Las expectativas eran altas entre los comiqueros y hay que decir que la primera secuencia de Deadpool es demasiado buena y hasta consigue elevar lo que esperamos del resto de la película. Se trata de una suerte de “anatomía de una escena”: una deconstrucción en cámara lenta del money-shot, el plano explosivo promedio del cine de súper héroes y de acción post-Matrix, que nos zambulle en la pantalla y disecciona múltiples clichés con las herramientas que habilita la tecnología digital, a la vez que planta de manera precisa el tono de lo que está por venir. El escenario clave, congelado, de un choque múltiple y tiroteo en medio de una autopista, entre el antihéroe titular y la banda de pesados secuaces de su archienemigo, se despliega con gracia y desparpajo mientras el protagonista nos empieza a meter dentro de su cabeza hecha pedazos. Si todos estos héroes modernos son un poco freaks, nos dice, yo soy el más freak de todos. El que se asume como tal desde el vamos, porque no tiene nada que perder. El que no tiene nada que perder, porque ya le quitaron todo, hasta la posibilidad de morir. Ex agente de una fuerza especial del gobierno, dueño de un pasado personal tortuoso, el nada heroico mercenario Wade Wilson acaba de encontrar el amor (en una prostituta más dura y curtida que él con quien tiene sexo sadomaso y a quien le propone matrimonio con un anillo que se saca del culo) cuando le diagnostican un cáncer terminal. Es entonces que decide entregarse a una sombría organización que promete curarlo y dotarlo de superpoderes en un mismo procedimiento. Los poderes aparecen y la metástasis se esfuma, pero a cambio todo su cuerpo queda desbalanceado por dentro, y su cara como la de Freddy Krueger. Usado como una rata de laboratorio por un torturador demente, despojado de todo lo que le importa en el mundo, y embutido en un disfraz que parece robado de un boceto del Hombre Araña, Wilson sale a vengarse de aquellos que lo dejaron convertido en una pizza humana.

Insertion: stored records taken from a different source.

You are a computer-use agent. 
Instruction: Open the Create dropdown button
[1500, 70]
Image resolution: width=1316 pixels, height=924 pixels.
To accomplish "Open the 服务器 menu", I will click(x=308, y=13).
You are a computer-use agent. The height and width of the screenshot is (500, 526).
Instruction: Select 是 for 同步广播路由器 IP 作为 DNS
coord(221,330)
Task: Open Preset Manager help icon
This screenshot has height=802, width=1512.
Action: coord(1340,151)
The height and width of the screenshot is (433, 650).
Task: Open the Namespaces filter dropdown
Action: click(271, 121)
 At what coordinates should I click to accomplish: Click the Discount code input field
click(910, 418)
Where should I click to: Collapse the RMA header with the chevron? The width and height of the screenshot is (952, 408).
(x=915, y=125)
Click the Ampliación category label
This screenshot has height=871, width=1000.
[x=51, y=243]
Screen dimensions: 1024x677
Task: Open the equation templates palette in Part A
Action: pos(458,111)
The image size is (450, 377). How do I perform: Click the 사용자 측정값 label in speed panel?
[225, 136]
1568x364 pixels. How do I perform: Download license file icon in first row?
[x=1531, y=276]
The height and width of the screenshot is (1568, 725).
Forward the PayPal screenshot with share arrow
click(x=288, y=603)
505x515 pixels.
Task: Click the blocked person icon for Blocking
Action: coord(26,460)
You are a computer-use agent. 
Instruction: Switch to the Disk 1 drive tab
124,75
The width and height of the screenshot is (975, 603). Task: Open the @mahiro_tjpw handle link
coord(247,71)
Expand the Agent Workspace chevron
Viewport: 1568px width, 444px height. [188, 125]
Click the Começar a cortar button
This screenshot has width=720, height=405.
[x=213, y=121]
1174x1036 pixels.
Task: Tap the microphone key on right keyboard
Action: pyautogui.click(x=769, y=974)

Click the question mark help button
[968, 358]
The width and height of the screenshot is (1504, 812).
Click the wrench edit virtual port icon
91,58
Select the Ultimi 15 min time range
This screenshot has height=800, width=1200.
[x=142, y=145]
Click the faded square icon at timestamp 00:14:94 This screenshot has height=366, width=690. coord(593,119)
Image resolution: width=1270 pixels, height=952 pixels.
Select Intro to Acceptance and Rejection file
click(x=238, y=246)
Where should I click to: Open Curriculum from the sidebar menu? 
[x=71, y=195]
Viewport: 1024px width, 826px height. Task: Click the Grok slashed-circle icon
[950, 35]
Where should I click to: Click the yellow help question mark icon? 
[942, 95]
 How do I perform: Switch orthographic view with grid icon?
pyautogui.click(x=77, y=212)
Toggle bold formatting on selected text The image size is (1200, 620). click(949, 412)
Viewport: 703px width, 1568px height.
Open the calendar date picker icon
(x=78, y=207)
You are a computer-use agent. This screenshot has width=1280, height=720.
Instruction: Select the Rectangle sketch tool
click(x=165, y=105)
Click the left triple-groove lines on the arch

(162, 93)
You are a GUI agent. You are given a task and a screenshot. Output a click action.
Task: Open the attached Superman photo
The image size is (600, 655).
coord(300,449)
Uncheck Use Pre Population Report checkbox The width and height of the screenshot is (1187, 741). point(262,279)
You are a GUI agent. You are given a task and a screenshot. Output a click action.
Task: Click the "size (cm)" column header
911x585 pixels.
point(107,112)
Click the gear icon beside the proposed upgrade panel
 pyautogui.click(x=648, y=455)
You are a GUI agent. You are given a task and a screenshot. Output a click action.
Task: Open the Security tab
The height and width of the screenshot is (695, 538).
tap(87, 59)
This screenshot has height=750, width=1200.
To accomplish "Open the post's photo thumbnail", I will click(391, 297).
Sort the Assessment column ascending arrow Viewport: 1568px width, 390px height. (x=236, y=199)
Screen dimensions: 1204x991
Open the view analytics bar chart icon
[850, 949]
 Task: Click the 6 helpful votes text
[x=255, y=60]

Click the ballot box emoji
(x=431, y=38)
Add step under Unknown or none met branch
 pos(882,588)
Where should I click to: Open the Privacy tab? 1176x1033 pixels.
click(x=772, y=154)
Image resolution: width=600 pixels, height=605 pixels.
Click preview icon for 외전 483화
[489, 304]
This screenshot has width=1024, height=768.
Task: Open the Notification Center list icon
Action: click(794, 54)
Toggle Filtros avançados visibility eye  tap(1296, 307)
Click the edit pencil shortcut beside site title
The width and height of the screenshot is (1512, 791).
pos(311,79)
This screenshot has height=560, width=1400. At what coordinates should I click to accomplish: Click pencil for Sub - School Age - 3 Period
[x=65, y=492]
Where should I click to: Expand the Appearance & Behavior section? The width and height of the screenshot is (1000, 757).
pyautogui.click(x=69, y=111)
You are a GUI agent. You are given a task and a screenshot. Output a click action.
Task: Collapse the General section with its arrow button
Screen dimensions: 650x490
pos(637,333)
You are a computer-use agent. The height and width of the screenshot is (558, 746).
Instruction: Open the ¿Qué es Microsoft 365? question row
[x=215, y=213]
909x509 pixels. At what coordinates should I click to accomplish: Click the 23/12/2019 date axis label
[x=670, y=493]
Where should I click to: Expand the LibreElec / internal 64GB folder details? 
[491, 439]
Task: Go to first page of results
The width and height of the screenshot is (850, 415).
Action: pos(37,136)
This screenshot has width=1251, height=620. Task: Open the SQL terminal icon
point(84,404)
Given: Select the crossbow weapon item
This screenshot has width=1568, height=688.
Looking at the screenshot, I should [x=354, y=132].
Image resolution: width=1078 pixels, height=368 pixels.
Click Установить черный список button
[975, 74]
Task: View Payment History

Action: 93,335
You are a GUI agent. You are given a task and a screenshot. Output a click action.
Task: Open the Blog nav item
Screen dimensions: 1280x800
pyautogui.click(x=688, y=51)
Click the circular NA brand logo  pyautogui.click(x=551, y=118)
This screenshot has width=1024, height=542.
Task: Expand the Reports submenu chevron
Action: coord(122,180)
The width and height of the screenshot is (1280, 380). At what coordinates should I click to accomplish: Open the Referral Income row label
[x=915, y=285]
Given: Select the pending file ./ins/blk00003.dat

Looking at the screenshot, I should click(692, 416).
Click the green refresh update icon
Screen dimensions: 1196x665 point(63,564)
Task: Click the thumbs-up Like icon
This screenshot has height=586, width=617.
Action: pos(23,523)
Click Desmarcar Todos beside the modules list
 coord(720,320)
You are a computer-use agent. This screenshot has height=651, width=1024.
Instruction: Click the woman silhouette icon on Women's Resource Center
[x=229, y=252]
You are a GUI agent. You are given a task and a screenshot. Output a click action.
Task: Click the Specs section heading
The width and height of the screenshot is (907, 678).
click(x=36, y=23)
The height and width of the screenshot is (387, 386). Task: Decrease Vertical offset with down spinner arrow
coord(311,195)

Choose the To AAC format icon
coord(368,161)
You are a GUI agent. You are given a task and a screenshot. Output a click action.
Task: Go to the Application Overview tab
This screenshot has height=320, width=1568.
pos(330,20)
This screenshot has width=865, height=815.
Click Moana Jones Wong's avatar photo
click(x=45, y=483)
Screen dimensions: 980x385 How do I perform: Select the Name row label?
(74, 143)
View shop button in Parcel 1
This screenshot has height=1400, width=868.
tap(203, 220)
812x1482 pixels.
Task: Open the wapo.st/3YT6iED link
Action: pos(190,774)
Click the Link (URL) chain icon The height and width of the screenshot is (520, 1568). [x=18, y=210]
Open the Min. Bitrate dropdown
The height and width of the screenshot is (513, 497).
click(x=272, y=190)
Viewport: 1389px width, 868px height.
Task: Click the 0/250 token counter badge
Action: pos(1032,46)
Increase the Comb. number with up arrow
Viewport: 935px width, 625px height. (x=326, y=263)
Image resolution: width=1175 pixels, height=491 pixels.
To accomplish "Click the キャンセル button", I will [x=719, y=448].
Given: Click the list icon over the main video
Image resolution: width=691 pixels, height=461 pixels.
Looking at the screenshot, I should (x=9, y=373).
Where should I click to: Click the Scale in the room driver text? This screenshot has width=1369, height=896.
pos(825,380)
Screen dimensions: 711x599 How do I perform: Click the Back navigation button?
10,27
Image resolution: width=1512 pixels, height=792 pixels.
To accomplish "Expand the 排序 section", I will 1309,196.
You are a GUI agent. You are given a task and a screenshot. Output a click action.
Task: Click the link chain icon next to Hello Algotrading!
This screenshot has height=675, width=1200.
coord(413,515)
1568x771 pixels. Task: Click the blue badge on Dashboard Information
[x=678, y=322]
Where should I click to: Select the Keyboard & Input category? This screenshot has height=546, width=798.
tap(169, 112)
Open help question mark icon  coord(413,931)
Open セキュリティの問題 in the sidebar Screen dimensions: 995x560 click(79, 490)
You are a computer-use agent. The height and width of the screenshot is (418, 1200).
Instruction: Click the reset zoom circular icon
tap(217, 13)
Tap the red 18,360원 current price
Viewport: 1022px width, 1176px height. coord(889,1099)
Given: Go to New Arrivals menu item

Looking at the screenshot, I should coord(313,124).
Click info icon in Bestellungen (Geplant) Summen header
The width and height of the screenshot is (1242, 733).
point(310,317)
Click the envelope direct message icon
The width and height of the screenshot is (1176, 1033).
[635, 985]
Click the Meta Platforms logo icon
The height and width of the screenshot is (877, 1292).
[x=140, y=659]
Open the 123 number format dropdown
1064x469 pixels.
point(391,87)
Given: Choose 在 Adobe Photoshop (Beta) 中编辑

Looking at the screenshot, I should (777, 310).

Pero toda esta historia de origen –el plato principal del cine de súper héroes contemporáneos, cada vez menos justicieros altruistas que seres torturados con muchas cuentas personales que saldar– no es más que un pretexto para que Deadpool se comporte como lo hace, y diga lo que dice, como un comediante de stand up cocainómano. Mucho chiste sexual –incesto, abuso de menores, lo que venga–, sobre enfermedades y discapacidades, miserias propias y ajenas.

Aunque tal vez lo más inesperado de Deadpool sea que consigue reivindicar a Reynolds, cuyo mayor logro hasta ahora en el mundo del cine consistía en haber sido el marido de Scarlett Johansson durante casi tres años. A los 39, según lo perfiló recientemente la revista GQ, “Reynolds va por su octava o novena vida en Hollywood: fue el tipo de la comedia de culto Van Wilder, luego el galán romántico de La propuesta (con Sandra Bullock) y el que le hablaba a una pelota de tenis en Linterna verde. Ya fue la gran promesa del futuro más veces que las que él mismo puede contar”. Por eso es que en Deadpool, por un momento al menos –en que consigue recordarnos al Jim Carrey de su saludablemente desatada relación con los Farrelly– encuentra su lugar. Y tan consciente está del accidentado camino que lo llevó hasta acá, que se ríe una y otra vez de sí mismo y hasta podría ser él, el actor, el que nos está diciendo, como si fuera el misterio más común de Hollywood: “Ustedes se preguntarán a quién se la tuve que chupar para conseguir mi propia película”.